[Collected data entries]
Start of Block
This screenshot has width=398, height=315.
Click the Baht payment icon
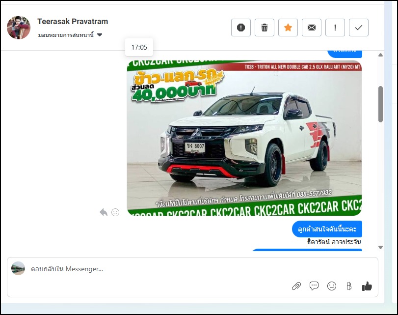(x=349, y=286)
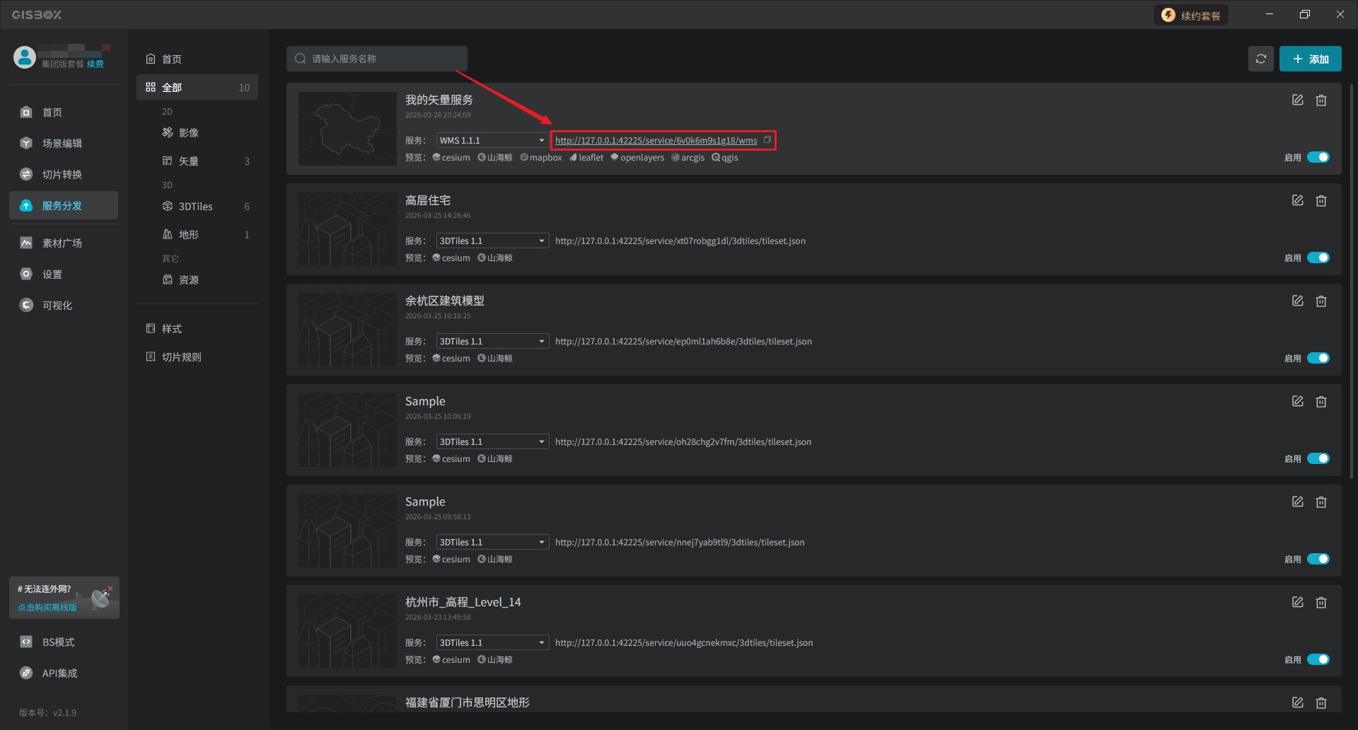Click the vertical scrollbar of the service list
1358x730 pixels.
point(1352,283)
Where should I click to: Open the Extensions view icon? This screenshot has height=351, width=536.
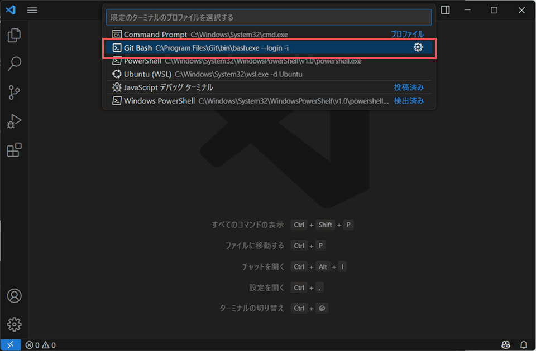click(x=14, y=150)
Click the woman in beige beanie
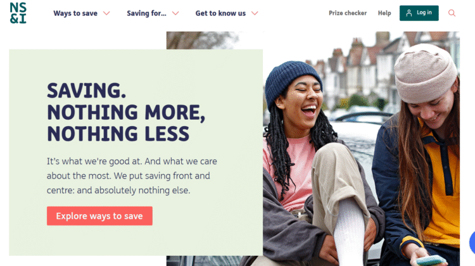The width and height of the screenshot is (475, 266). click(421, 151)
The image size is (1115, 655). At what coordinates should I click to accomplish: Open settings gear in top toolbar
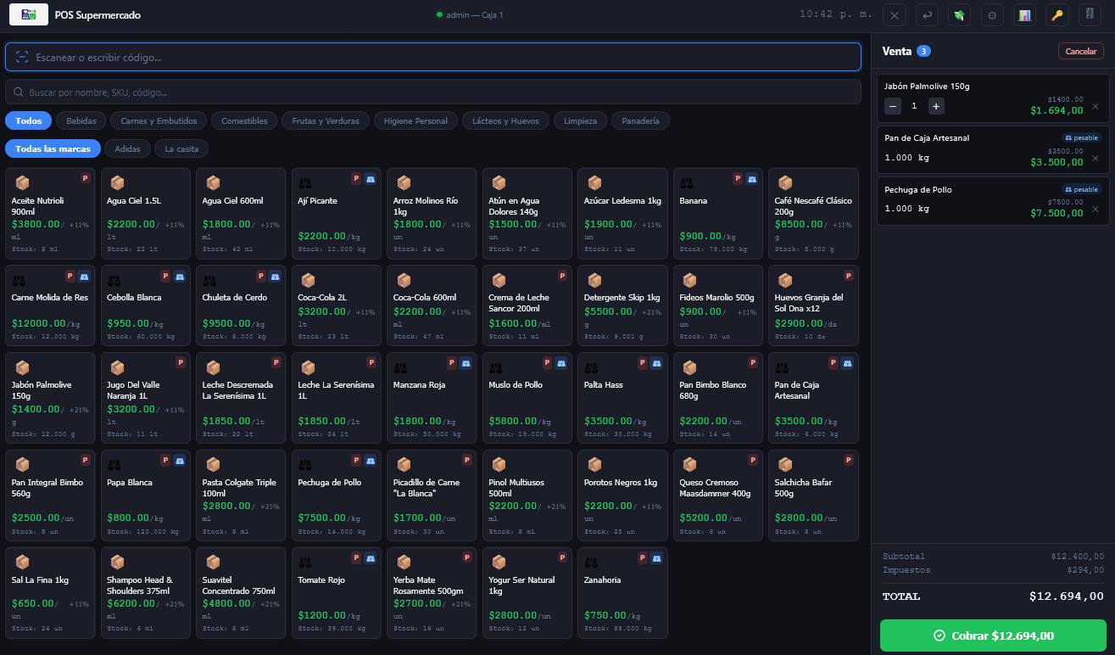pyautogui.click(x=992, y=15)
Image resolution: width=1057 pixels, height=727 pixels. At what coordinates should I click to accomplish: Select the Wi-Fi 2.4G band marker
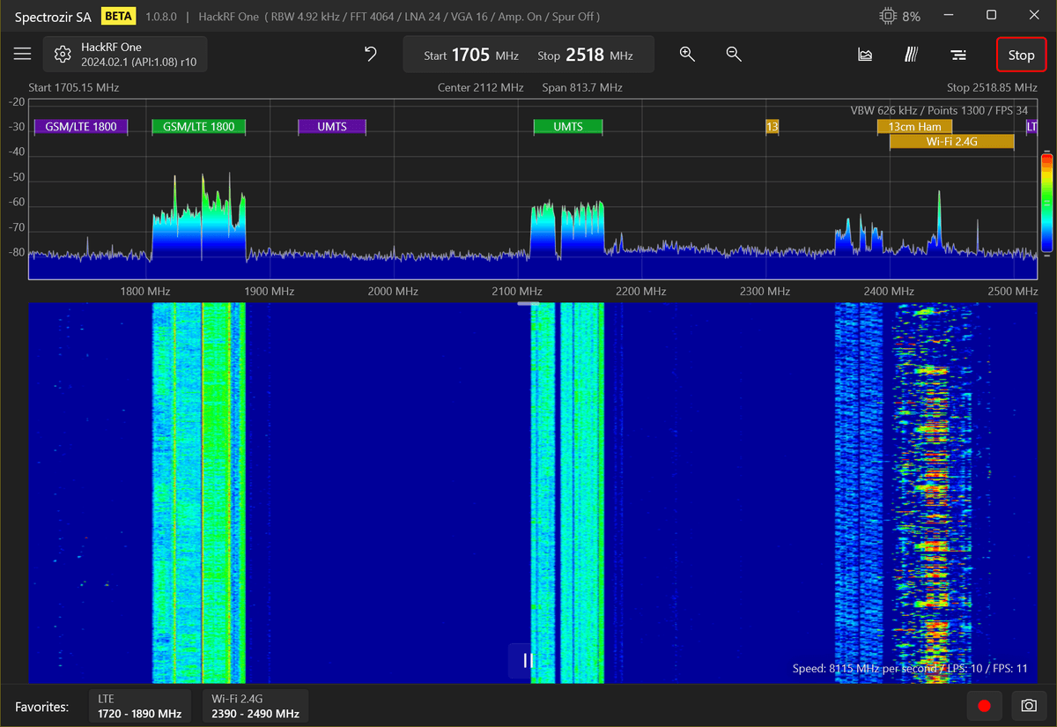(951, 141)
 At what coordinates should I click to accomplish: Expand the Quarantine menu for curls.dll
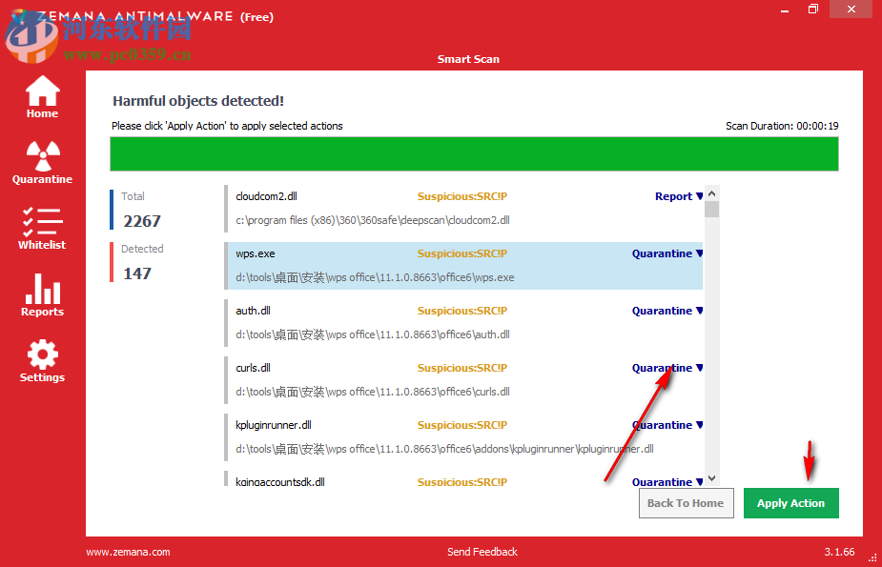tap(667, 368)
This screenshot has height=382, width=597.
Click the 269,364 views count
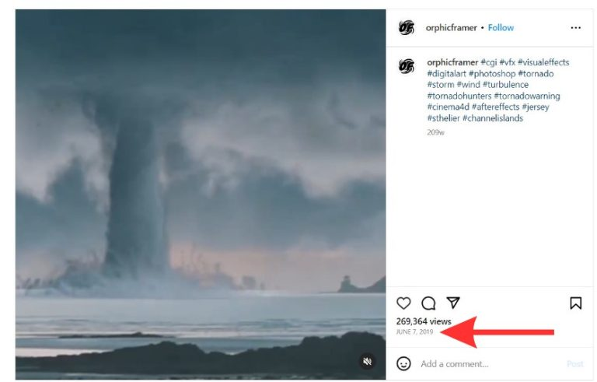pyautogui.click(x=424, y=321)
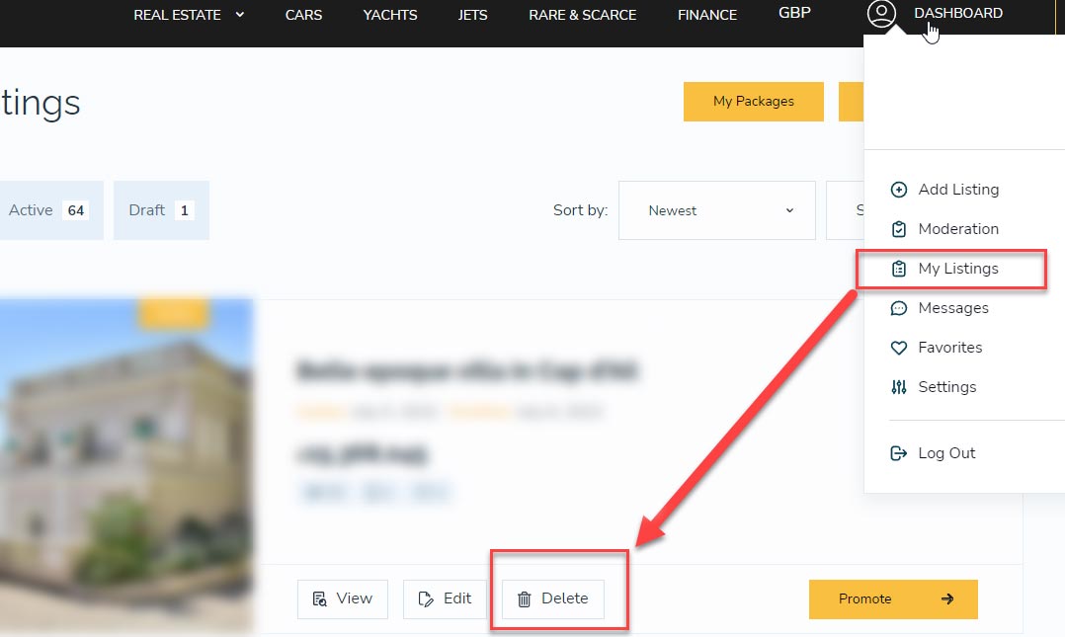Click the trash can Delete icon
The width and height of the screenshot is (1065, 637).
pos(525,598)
End of Block
** Exercise goal **
Word for word, write out each of the records, but not the pictures.

** Result below **
This screenshot has width=398, height=315.
Click the Baht payment icon
(x=349, y=286)
Click the vertical scrollbar of the service list
1358x730 pixels.
point(1352,283)
Where should I click to: Open the Extensions view icon? This screenshot has height=351, width=536.
click(x=14, y=150)
Click the woman in beige beanie
The width and height of the screenshot is (475, 266). click(421, 151)
The image size is (1115, 655). At what coordinates should I click to accomplish: Open settings gear in top toolbar
pyautogui.click(x=992, y=15)
Image resolution: width=1057 pixels, height=727 pixels. At what coordinates should I click to accomplish: Select the Wi-Fi 2.4G band marker
(951, 141)
 At what coordinates should I click to accomplish: Expand the Quarantine menu for curls.dll
tap(667, 368)
This screenshot has height=382, width=597.
Click the 269,364 views count
pyautogui.click(x=424, y=321)
Click the trash can Delete icon
The width and height of the screenshot is (1065, 637).
pos(525,598)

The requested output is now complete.